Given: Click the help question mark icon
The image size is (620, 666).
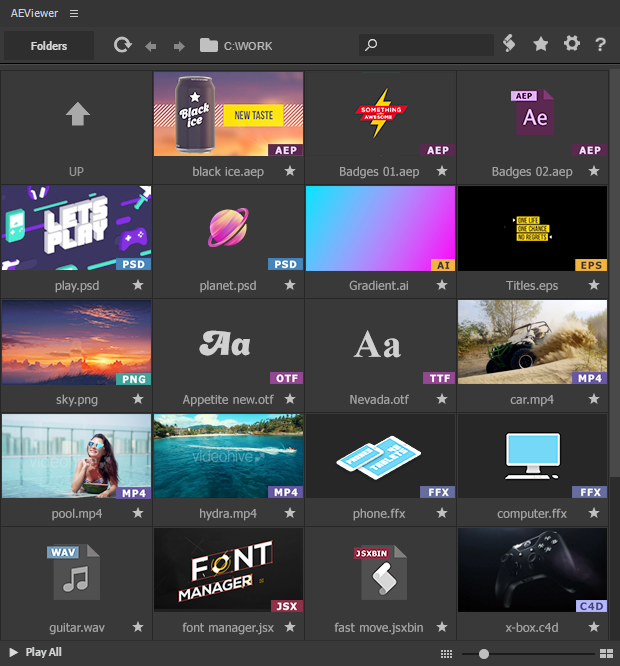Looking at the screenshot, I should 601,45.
* * *
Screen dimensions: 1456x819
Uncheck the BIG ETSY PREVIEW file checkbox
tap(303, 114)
* * *
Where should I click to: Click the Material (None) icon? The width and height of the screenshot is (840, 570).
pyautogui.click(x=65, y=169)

*Direction*
Pick out and copy each line of the data above that contains the word "icon".

*Result*
Given: Click the help question mark icon
Where should I click to: Click the Material (None) icon? The width and height of the screenshot is (840, 570).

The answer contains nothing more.